I am fairly new to this, so any help would be appreciated.
Courtney
Your example data is not sufficient to actually carry out t-tests on all subgroups. For that reason, I take the iris
dataset, which contains 3 species of plants: Setosa, Versicolor, and Virginica. These are my groups. You will have to adjust your code accordingly. Below I show how to test one groups versus all other groups, one group versus each other group, and all combinations of individual groups.
One group versus all other groups combined:
First, let's say I want to compare Versicolor and Virginica to Setosa, i.e. Setosa is my group 1
to which all other groups should be compared. An easy way to achieve what you want is the following:
sapply(names(iris)[-ncol(iris)], function(x){
t.test(iris[iris$Species=="setosa", x],
iris[iris$Species!="setosa", x])$p.value
})
Sepal.Length Sepal.Width Petal.Length Petal.Width
7.709331e-32 1.035396e-13 1.746188e-69 1.347804e-60
Here, I have supplied the names of the different variables in the dataset names(iris)
- exlcuding the column indicating the grouping variable [-ncol(iris)]
(since it is the last column) - as vector to sapply
, which passes the corresponding names as arguments to the function that I have defined.
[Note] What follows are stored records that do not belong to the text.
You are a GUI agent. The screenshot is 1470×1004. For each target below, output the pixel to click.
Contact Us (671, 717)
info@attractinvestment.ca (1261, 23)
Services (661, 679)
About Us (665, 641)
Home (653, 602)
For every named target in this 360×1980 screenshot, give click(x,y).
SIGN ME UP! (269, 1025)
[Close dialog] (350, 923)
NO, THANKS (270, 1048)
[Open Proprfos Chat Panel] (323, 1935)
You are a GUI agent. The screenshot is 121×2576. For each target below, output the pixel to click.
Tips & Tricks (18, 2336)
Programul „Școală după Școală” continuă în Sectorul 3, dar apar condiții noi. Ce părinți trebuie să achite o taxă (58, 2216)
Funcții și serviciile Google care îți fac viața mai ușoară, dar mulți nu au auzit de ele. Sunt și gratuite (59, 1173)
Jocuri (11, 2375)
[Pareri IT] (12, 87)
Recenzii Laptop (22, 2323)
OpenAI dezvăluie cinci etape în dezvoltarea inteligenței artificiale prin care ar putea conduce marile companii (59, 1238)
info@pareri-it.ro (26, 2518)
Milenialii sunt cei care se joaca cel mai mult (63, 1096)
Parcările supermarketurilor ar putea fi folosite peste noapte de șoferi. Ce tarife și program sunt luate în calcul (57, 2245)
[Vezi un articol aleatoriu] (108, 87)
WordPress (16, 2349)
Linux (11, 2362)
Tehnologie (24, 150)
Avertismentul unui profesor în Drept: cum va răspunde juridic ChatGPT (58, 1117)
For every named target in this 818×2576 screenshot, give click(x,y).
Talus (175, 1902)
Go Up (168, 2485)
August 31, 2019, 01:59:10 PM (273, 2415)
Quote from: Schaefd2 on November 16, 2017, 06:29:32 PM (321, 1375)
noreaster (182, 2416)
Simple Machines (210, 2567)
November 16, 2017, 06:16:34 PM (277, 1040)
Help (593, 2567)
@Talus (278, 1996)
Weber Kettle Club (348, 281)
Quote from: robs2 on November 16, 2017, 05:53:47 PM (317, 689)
One group versus each of the other groups:
In case you want to make groupwise comparisons for all groups, the following may be helpful: First, create a dataframe of all group x variable combinations that you are going to do, excluding the grouping variable itself and the reference group, of course. This can be achieved by:
comps <- expand.grid(unique(iris$Species)[-1], # excluding Setosa as reference group
names(iris)[-ncol(iris)] # excluding group column
)
head(comps)
Var1 Var2
1 versicolor Sepal.Length
2 virginica Sepal.Length
3 versicolor Sepal.Width
4 virginica Sepal.Width
5 versicolor Petal.Length
6 virginica Petal.Length
Here, Var1
are the different species, and Var2
the different variables for which comparisons are to be done. The reference group 1
or Setosa is implicit in this case. Now, I can use apply
to create the tests. I do this by using each row of comps
as argument with two elements, the first of which indicates which group's turn it is, and the second argument indicates which variable should be compared. These will be used to subset the original dataframe.
comps$pval <- apply(comps, 1, function(x) {
t.test(iris[iris$Species=="setosa", x[2]], iris[iris$Species==x[1], x[2]])$p.value
} )
where group 1 aka Setosa is hard-coded in the function. This gives me a dataframe with p-values for all combinations (with Setosa as reference group) so that they are easy to look up:
head(comps)
Var1 Var2 pval
1 versicolor Sepal.Length 3.746743e-17
2 virginica Sepal.Length 3.966867e-25
3 versicolor Sepal.Width 2.484228e-15
4 virginica Sepal.Width 4.570771e-09
5 versicolor Petal.Length 9.934433e-46
6 virginica Petal.Length 9.269628e-50
All combinations of groups:
You can expand the above easily to produce a dataframe that contains p-values of t-tests for each combination of groups. One approach would be:
comps <- expand.grid(unique(iris$Species), unique(iris$Species), names(iris)[-ncol(iris)])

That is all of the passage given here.